Each firewall maintains its own user database. The users defined in these databases determine the usernames, passwords and permissions for access using the cOS Core Web Interface or using the CLI via direct SSH access for both cOS Core and cOS Stream devices.

The InControl User Database

The InControl server maintains a single, central database of users which is completely separate from the cOS Core user databases described above. The InControl database is set up independently of the connected firewalls and provides a way of determining which InControl client users have administrative permissions.

Even when opening a CLI console in the InControl client, access is controlled by this central database.

Listing Users

To open the Users tab and list the current users, press the Users button in the Home toolbar.

The Users tab will open to display a current user list.

Only a single user with the name admin and default password admin is predefined in InControl. This user belongs to the predefined User Group called Administrator whose members have full read and write permissions. Another user group called Auditor can contain new users that have read-only access. It is group membership which determines which permissions that a user has.

Creating New Users

A new user can be created by pressing the Add button in the Users tab.

This starts the New User wizard which begins by asking for a unique name, for example admin2, along with a password.

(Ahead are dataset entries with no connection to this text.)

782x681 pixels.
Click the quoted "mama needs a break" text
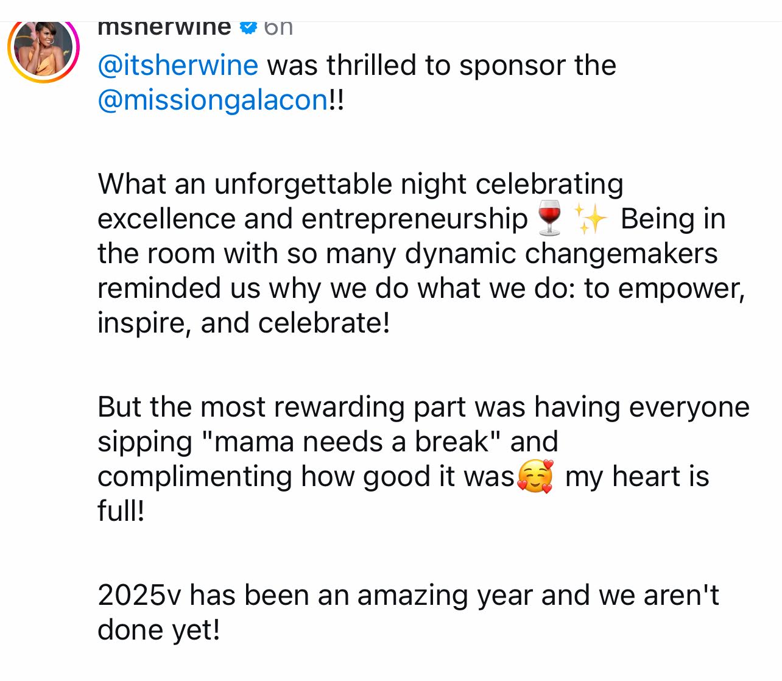353,442
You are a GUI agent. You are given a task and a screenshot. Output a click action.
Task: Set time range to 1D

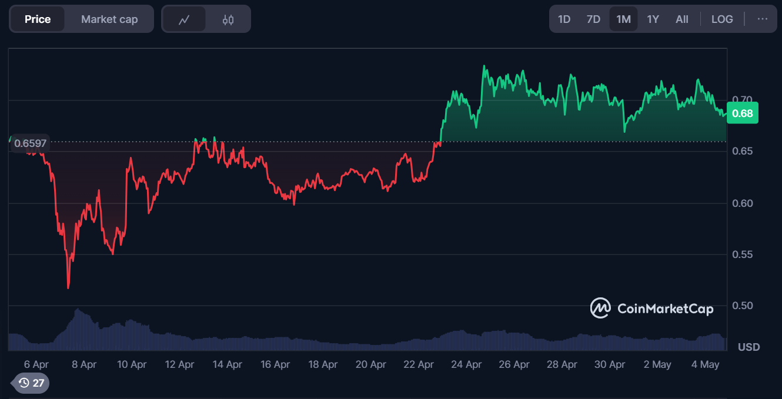(564, 19)
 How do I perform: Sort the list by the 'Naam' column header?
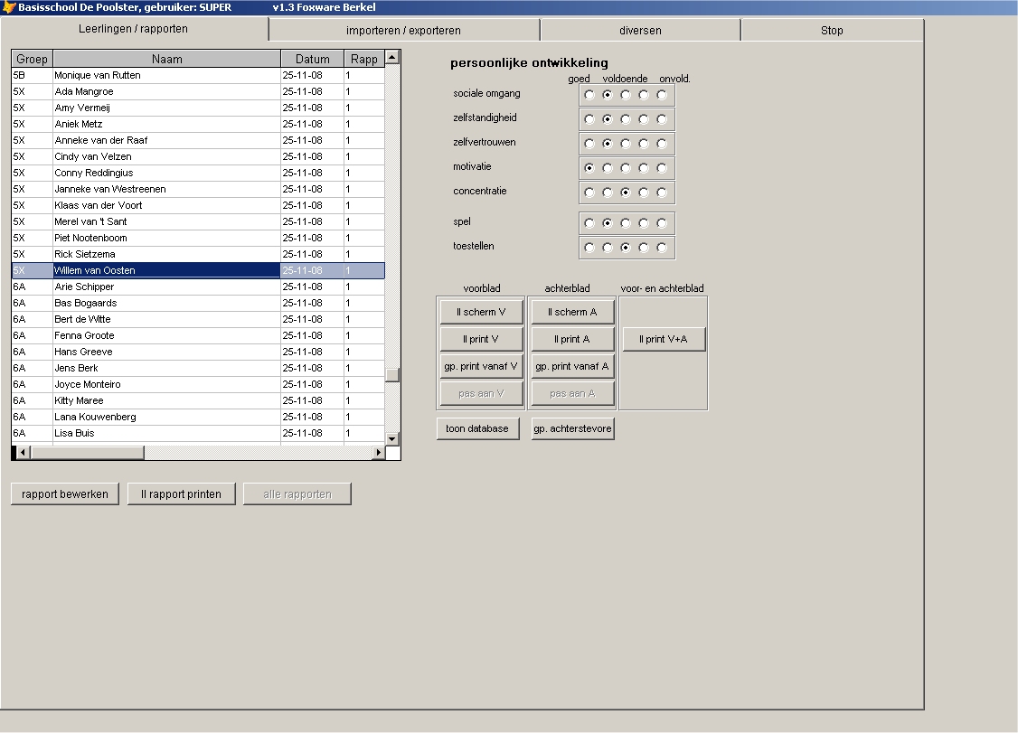coord(166,59)
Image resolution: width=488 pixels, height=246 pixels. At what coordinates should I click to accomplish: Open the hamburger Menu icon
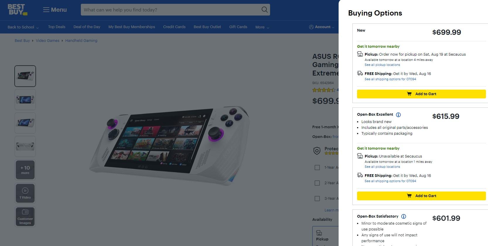click(46, 10)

In the final wizard step, the user is assigned to a pre-existing Group. As mentioned previously, group membership determines the permissions that a user has. InControl provides two groups by default, the Administrator group and the Auditor group. In the example shown below, the Administrator group is chosen and the user then inherits its permissions from that group.

Listing Current Groups

To open the Groups tab and list the current groups, press the Groups button in the Home toolbar.

The Groups tab will open to display a current group list.

Against each group entry is shown a summary of permissions along with member users. The user admin2 that was added earlier is shown in the above example.

The Administrator group allows full access to all functions. The Auditor group allows the least permissions which means read-only access to certain data. Creating new groups that have sets of permissions between these extremes is discussed next.

Creating New Groups

A new group can be created by pressing the Add button in the Groups tab.

This starts the New Group wizard and the first step is to specify how the group read/write permissions will be determined. This is shown below.

The wizard provides the following options for determining the read/write permissions:

Next, specify a group name, in the example below this is server_admin. Also specify what InControl Server Permissions the group will have. In the example below, the privilege to change server settings is selected.

The next step is to specify what permissions this group has in relation to individual firewalls.

The top panel in this wizard step is used to specify which types of InControl objects in the tree that the permissions will be applied to.

By default, the permissions are specified for the root of the entire tree and this is specified with Inheritance enabled. This means that the same permissions apply to lower tree levels where inheritance can be applied. Alternatively, the permissions could be applied to particular lower level objects within the tree.

Note that permissions are divided into two categories, those that are directly applicable to the type of object selected and permissions that are inherited by children when the Inheritance option is selected.

In the final step, the wizard allows particular local users to be moved into this group. This allows users that already exist to be moved into the group. This step should be skipped if this group is only for Active Directory authentication. In the example below, the user admin2 is being added into the new group.

The user admin2 now belongs to two groups. When this happens, the permissions of all the groups a user belongs to are combined to determine what the user can do. In this case, admin2 is already a member of the administrator group so it is probably better to remove them from that group so they have the limited privileges of the server_admin group.

This example also illustrates how group membership can be determined when a user is defined or when a group is defined.

Additional Steps for Active Directory Authentication

If the Active Directory option (MSDomain) was selected in the new group wizard, additional steps are required before this type of authentication can function:

After setup, the user only needs to press the Login button in the initial login dialog for AD to be used.